The Gini coefficient represents a measure of the distribution of inequality in data. The value of Gini can be in-between 0 and 1: “1 indicating perfect data inequality and 0 perfect data equality”. It is given in Eq. (5).

Gini = 2 * AUC - 1

Mathew’s correlation coefficient (MCC)

The MCC is a performance metric for quality elevation of a binary classification task. Its output is a value between − 1 and + 1, where + 1 indicates a perfect agreement between actual observation and prediction, − 1 represents total disagreement and 0 indicates no better than random prediction. The MCC is calculated using Eq. (6).

MCC = \frac{TP \cdot TN - FP \cdot FN}{\sqrt (TP + FP) (TP + FN) (TN + FP) (TN + FN)}

K-fold cross-validation

A well-known technique known as KFCV is used to test model robustness and consistency³⁹. The dataset is divided into k subsamples of equal size. For training the model, the k−1 subsamples are used in each iteration and the remaining one is used evaluating the model. As shown in Fig. 6, the process is carried out in such a way that each k sub-sample acts as a validation set just once⁴⁰. Lastly, the sum of results from k-iterations is performed and an average is calculated as the mean accuracy of the model.

Results

In this section, results of the proposed model are discussed in terms of evaluation parameters. In addition, an analysis of KFCV data is provided to determine the trustworthiness of the proposed ensemble model.

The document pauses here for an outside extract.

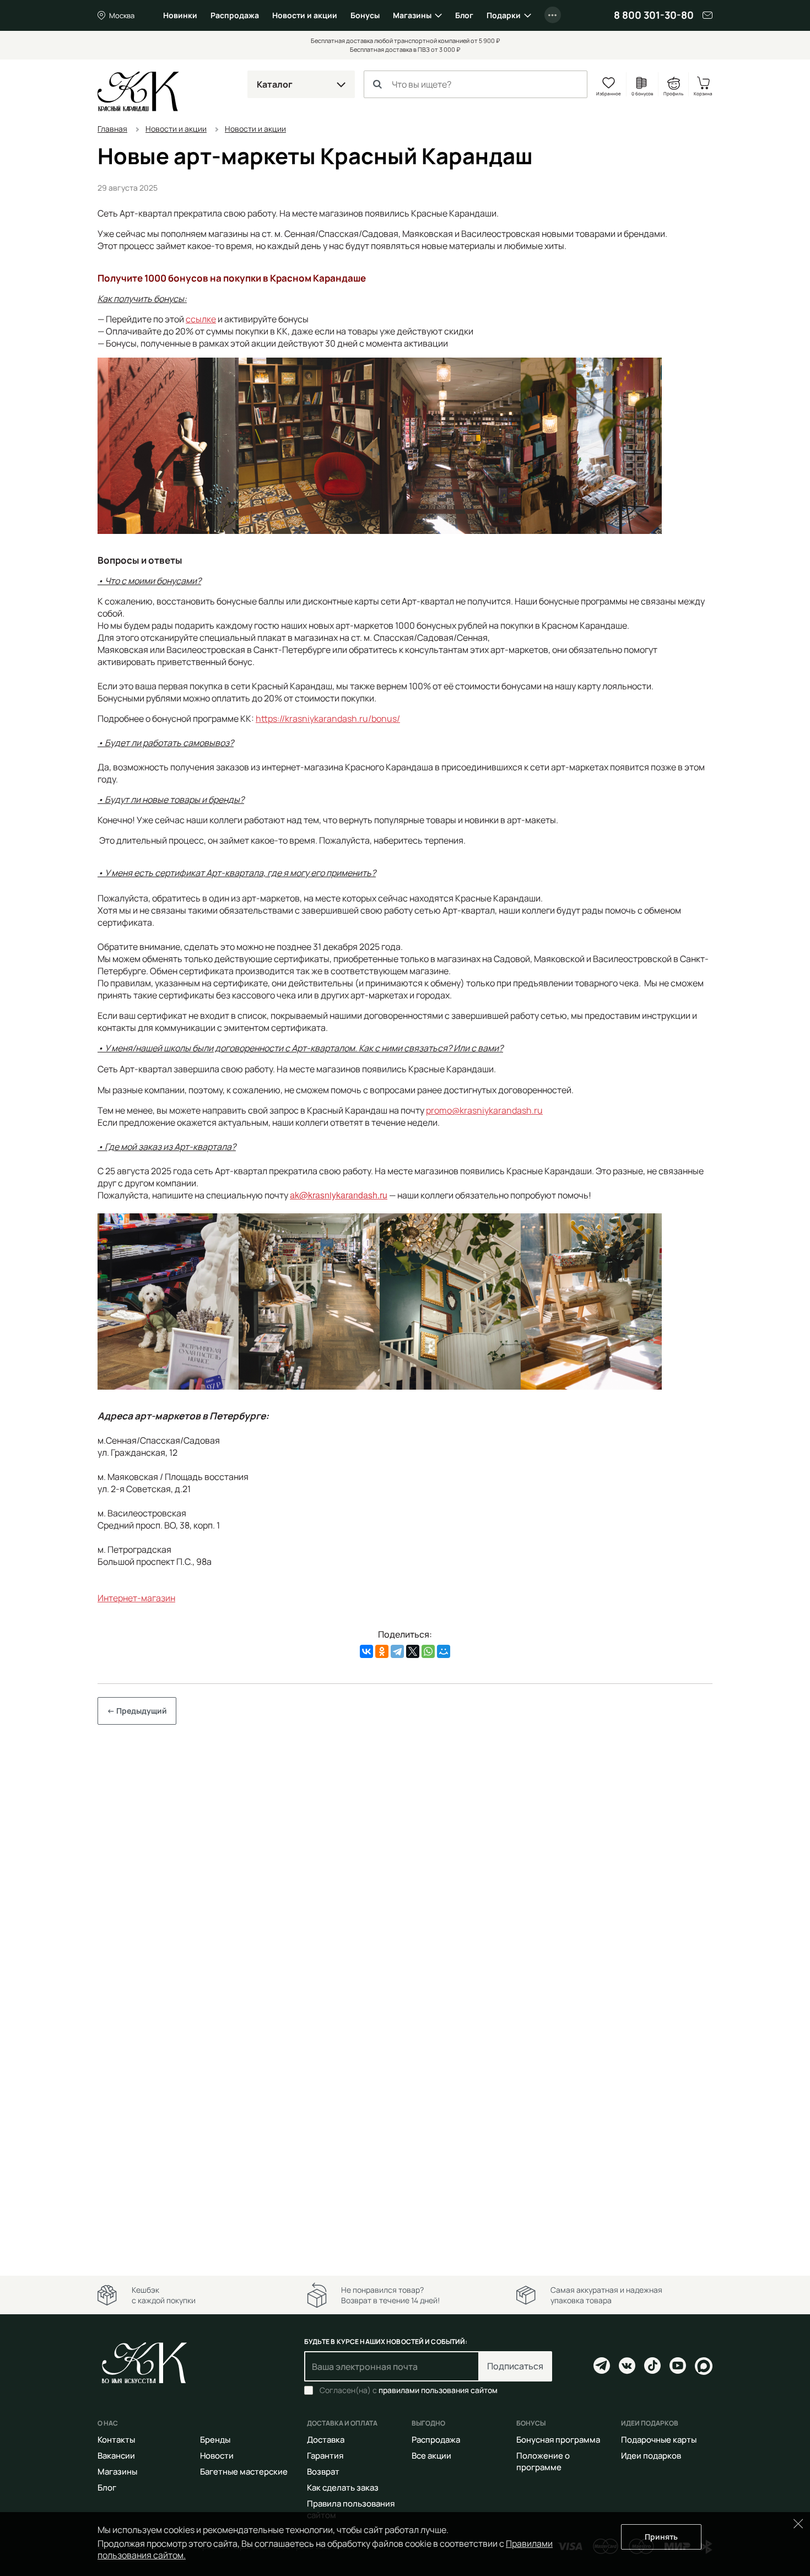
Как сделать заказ (343, 2487)
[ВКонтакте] (366, 1651)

Analysis of the accuracy and other performance metrics

The metrics as described in “Model evaluation” have been employed for evaluating the model performance. The results obtained for these metrics on the test data set are described in Table 5. The suggested model attained accuracy, AUC, sensitivity, specificity, Gini, and MCC of 0.9789, 0.984, 0.981, 0.987, 0.974, and 0.948, respectively, as shown in bold.

Table 5.

Results in terms of accuracy and other performance metrics.

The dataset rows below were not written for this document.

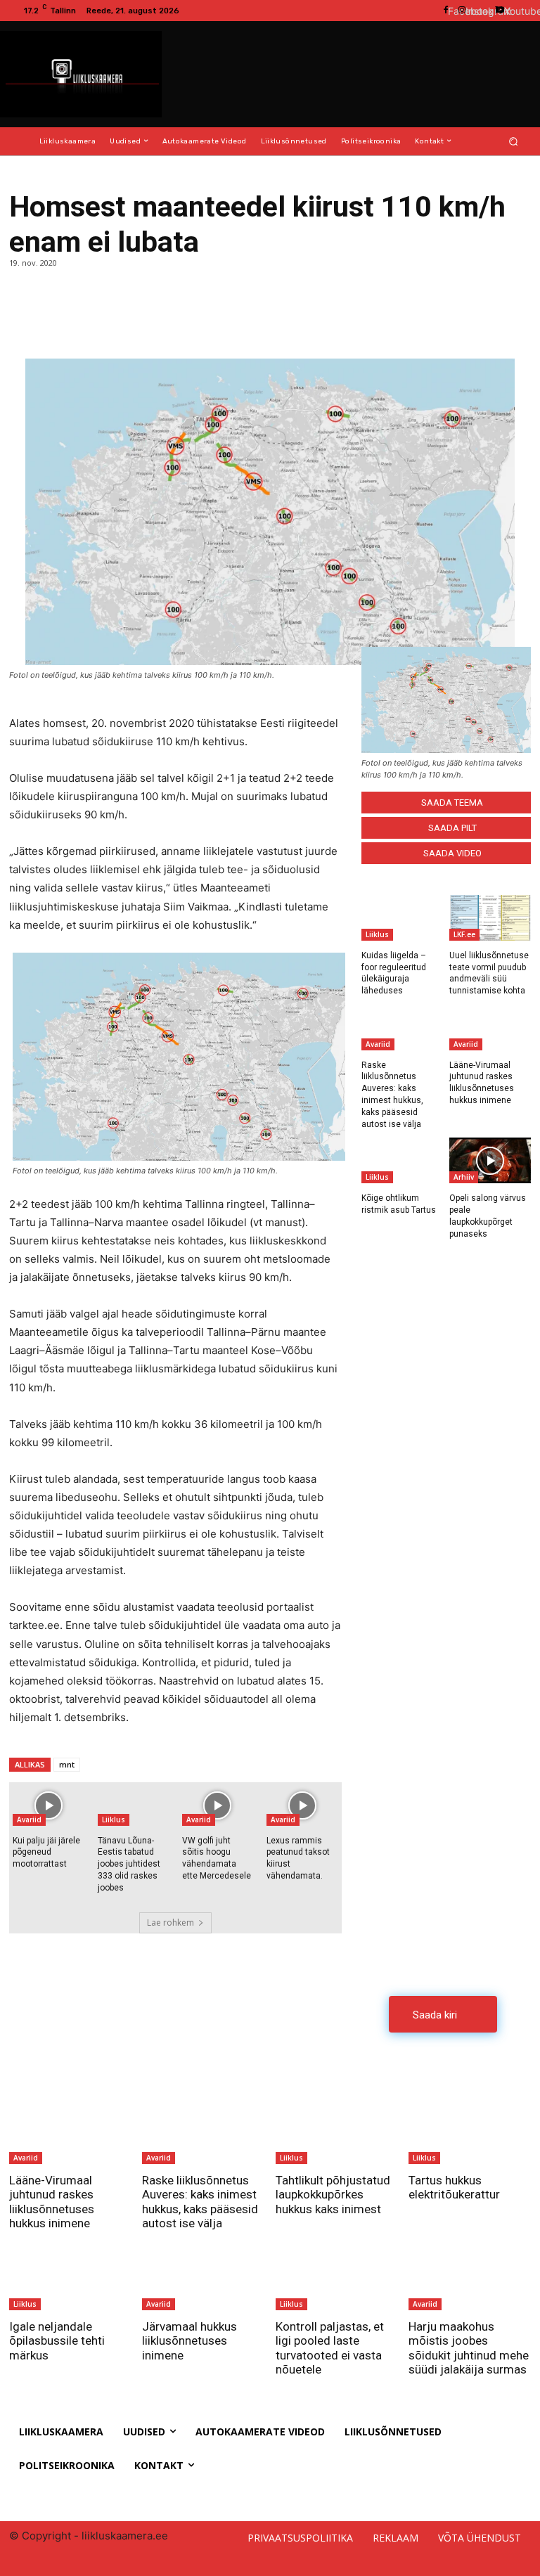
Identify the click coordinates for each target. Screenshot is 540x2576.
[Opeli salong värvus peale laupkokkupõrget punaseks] (490, 1160)
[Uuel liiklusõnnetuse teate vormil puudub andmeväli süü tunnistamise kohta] (490, 918)
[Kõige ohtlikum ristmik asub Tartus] (402, 1160)
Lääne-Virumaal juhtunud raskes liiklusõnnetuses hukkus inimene (51, 2201)
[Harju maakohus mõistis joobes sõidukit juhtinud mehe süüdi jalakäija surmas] (470, 2276)
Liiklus (113, 1819)
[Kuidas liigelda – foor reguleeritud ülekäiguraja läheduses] (402, 918)
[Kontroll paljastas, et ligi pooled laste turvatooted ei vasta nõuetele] (337, 2276)
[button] (513, 141)
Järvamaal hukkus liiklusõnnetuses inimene (189, 2340)
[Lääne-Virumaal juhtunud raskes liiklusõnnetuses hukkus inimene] (490, 1027)
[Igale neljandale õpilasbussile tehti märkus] (70, 2276)
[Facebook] (23, 323)
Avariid (29, 1819)
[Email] (88, 323)
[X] (55, 323)
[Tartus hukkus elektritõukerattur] (470, 2130)
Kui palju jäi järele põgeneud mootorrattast (46, 1852)
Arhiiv (464, 1177)
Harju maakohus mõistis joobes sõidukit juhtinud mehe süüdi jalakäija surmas (469, 2347)
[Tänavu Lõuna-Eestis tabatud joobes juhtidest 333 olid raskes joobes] (133, 1806)
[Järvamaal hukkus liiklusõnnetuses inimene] (203, 2276)
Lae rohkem (170, 1922)
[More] (121, 323)
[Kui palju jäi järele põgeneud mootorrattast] (48, 1806)
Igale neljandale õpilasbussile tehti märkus (57, 2340)
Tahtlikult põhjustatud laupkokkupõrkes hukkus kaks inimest (333, 2194)
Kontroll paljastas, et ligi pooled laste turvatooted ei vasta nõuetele (330, 2347)
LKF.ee (464, 934)
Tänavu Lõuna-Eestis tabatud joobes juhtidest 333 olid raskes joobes (129, 1864)
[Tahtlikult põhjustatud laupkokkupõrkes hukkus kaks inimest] (337, 2130)
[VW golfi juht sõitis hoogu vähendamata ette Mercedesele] (217, 1806)
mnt (67, 1764)
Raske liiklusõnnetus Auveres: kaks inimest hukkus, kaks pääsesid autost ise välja (200, 2201)
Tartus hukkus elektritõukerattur (454, 2187)
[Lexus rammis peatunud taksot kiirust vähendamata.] (302, 1806)
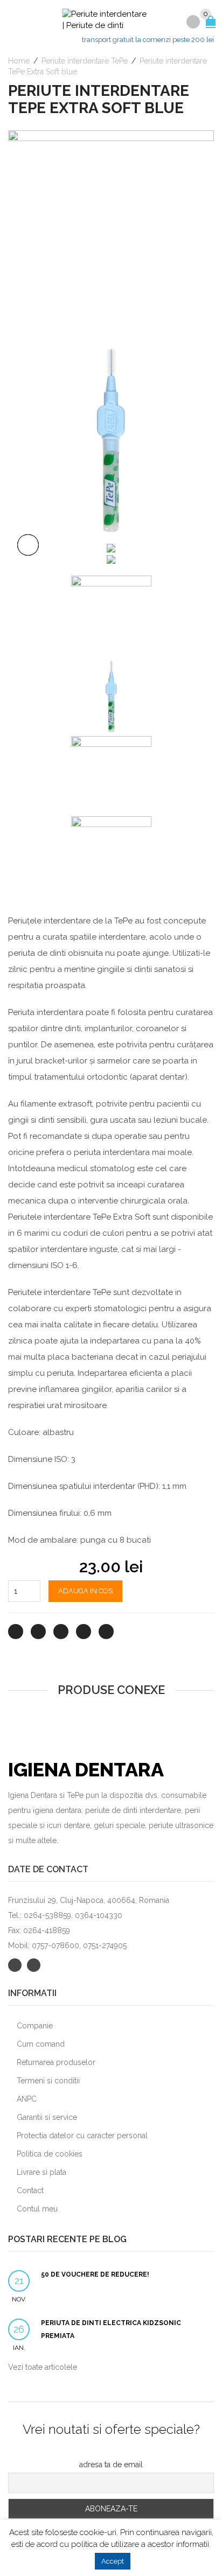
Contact (30, 2190)
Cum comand (41, 2044)
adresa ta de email (111, 2464)
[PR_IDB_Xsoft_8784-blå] (111, 547)
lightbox (28, 545)
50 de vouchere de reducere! (95, 2274)
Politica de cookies (49, 2154)
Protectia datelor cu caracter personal (82, 2135)
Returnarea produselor (56, 2062)
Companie (35, 2025)
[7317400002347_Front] (111, 559)
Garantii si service (47, 2117)
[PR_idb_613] (111, 232)
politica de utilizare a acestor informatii (140, 2544)
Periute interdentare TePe (84, 61)
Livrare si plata (41, 2172)
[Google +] (83, 1631)
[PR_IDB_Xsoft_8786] (111, 438)
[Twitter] (15, 1631)
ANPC (27, 2099)
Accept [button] (112, 2561)
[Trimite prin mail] (106, 1631)
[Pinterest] (60, 1631)
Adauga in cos (85, 1591)
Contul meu (37, 2208)
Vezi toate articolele (42, 2367)
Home (19, 61)
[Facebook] (38, 1631)
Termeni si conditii (48, 2080)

Model	Accuracy (%)	AUC	Gini	Sensitivity	Specificity	MCC
Decision tree	96.01	0.973	0.969	0.961	0.963	0.921
Neural network	93.98	0.943	0.938	0.956	0.951	0.918
SVM	95.78	0.962	0.946	0.972	0.966	0.896
adaBoost	96.32	0.978	0.939	0.969	0.982	0.901
RandomForest	96.21	0.971	0.976	0.949	0.949	0.927
Proposed model	97.89	0.984	0.981	0.987	0.974	0.948

Open in a new tab

Figure 7 depicts the accuracy plots of the proposed model and the base classifier in the form bar charts. The ROC curve is depicted in Fig. 8. As can be seen from Fig. 8, the proposed model achieved an AUROC value of 0.984. In general AUROC value of more than 0.9 is considered as outstanding and in the current study value obtained by is 0.984.The ROC curve clearly demonstrates that the proposed model consistently outperforms at all classification levels. The proposed model hence is skillful and outperforms the individual standard classifiers mentioned in Table 4.

ROC curve of the proposed ensemble model.

Cross-validation result analysis

Another factor to consider is the reliability of the proposed model, i.e., is the model free of overfitting and underfitting issues? Model overfitting indicates that the model performs well on training data but badly on testing data. On the other hand, underfitting demonstrates that the model performs badly on training and testing data sets. For analyzing the reliability of the proposed model, five-fold cross-validation was performed. The data set was splitted into five folds, four of which were used to train the model and one fold was kept for model evaluation. The accuracy obtained in each run is depicted in the form of a line plot as shown in Fig. 9. After running a fivefold CV, an average accuracy of 97.864% is recorded. The proposed voting-based ensemble model has performed consistently on all runs, as revealed by the fivefold CV findings.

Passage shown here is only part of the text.